La configuration d’un concert unique impose une exécution sans seconde prise : l’implantation des caméras, la logique de plans et les transitions doivent être définies en amont, tout en restant adaptables aux variations naturelles du live. Pour Weval, la captation visait à couvrir l’ensemble de la performance avec une narration visuelle fluide, en alternant plans larges de scène et plans plus serrés capables de suivre les moments clés.
Le dispositif a été conçu pour maintenir une présence technique discrète, tout en conservant une capacité de réaction immédiate. La coordination entre les postes caméra, la gestion des changements de cadrage et la continuité visuelle ont été abordées comme un ensemble : chaque source devait s’intégrer au montage en direct ou en post-production, sans rupture de colorimétrie ni incohérence de perspective.
Le cœur du projet reposait sur l’expérimentation des Sony FR7, choisies pour leur capteur et leurs fonctionnalités PTZ, avec la possibilité d’utiliser des optiques motorisées de qualité. L’objectif n’était pas seulement de robotiser des plans, mais de tirer parti des fonctions de suivi automatique et de mouvements pré-enregistrés afin d’élargir la palette de cadrages disponibles pendant le concert.
En pratique, ces caméras automatisées ont été exploitées en parallèle de caméras manuelles afin de garantir une lecture dynamique de la scène. Les FR7 apportaient des angles stables, répétables et précis, tandis que les caméras opérées sécurisaient l’imprévu, les changements d’intensité et les interactions spontanées. Cette complémentarité a permis de maintenir un niveau d’image homogène tout en réduisant la dépendance à une équipe nombreuse sur le plateau.
Deux cadreurs équipés de caméras portatives ont assuré des plans au plus près de l’action, en interaction avec le public et les artistes. Cette approche offrait des perspectives plus organiques, en contraste avec la précision des PTZ, et permettait d’accompagner les séquences les plus physiques du concert. La réalisation pouvait ainsi naviguer entre des plans structurants et des images plus immersives, sans perdre le fil de la performance.

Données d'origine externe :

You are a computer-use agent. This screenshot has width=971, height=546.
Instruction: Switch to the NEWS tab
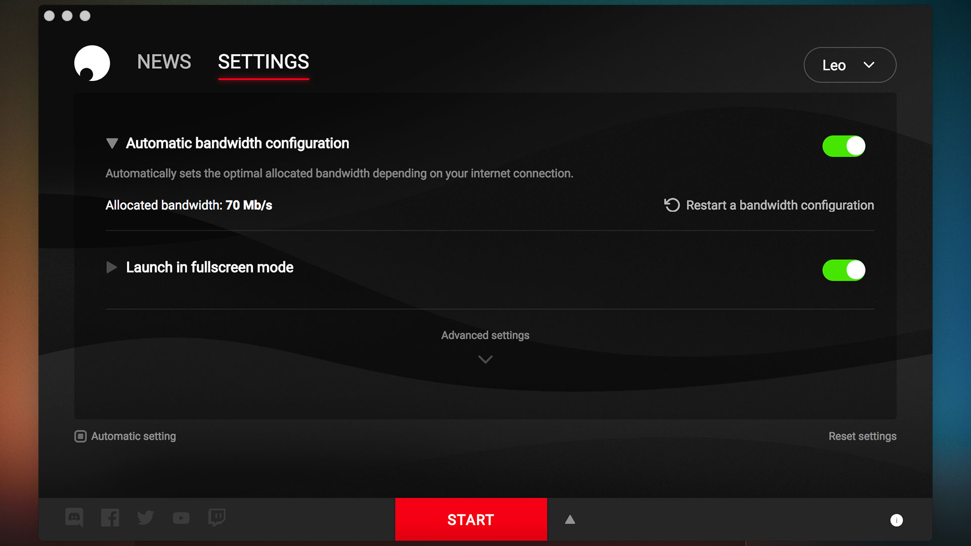[x=164, y=62]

La difficulté consistait à conserver une continuité visuelle entre des sources de nature différente : mouvements automatisés, déplacements d’opérateurs, variations de lumière et rythme scénique. En orchestrant les changements de plans autour des temps forts, et en s’appuyant sur des mouvements PTZ programmés, la captation a gagné en variété sans sacrifier la lisibilité. Conclusion : ce tournage a confirmé l’intérêt d’un dispositif hybride PTZ + caméras opérées pour une captation live exigeante, où la polyvalence technique doit servir la scène avant tout.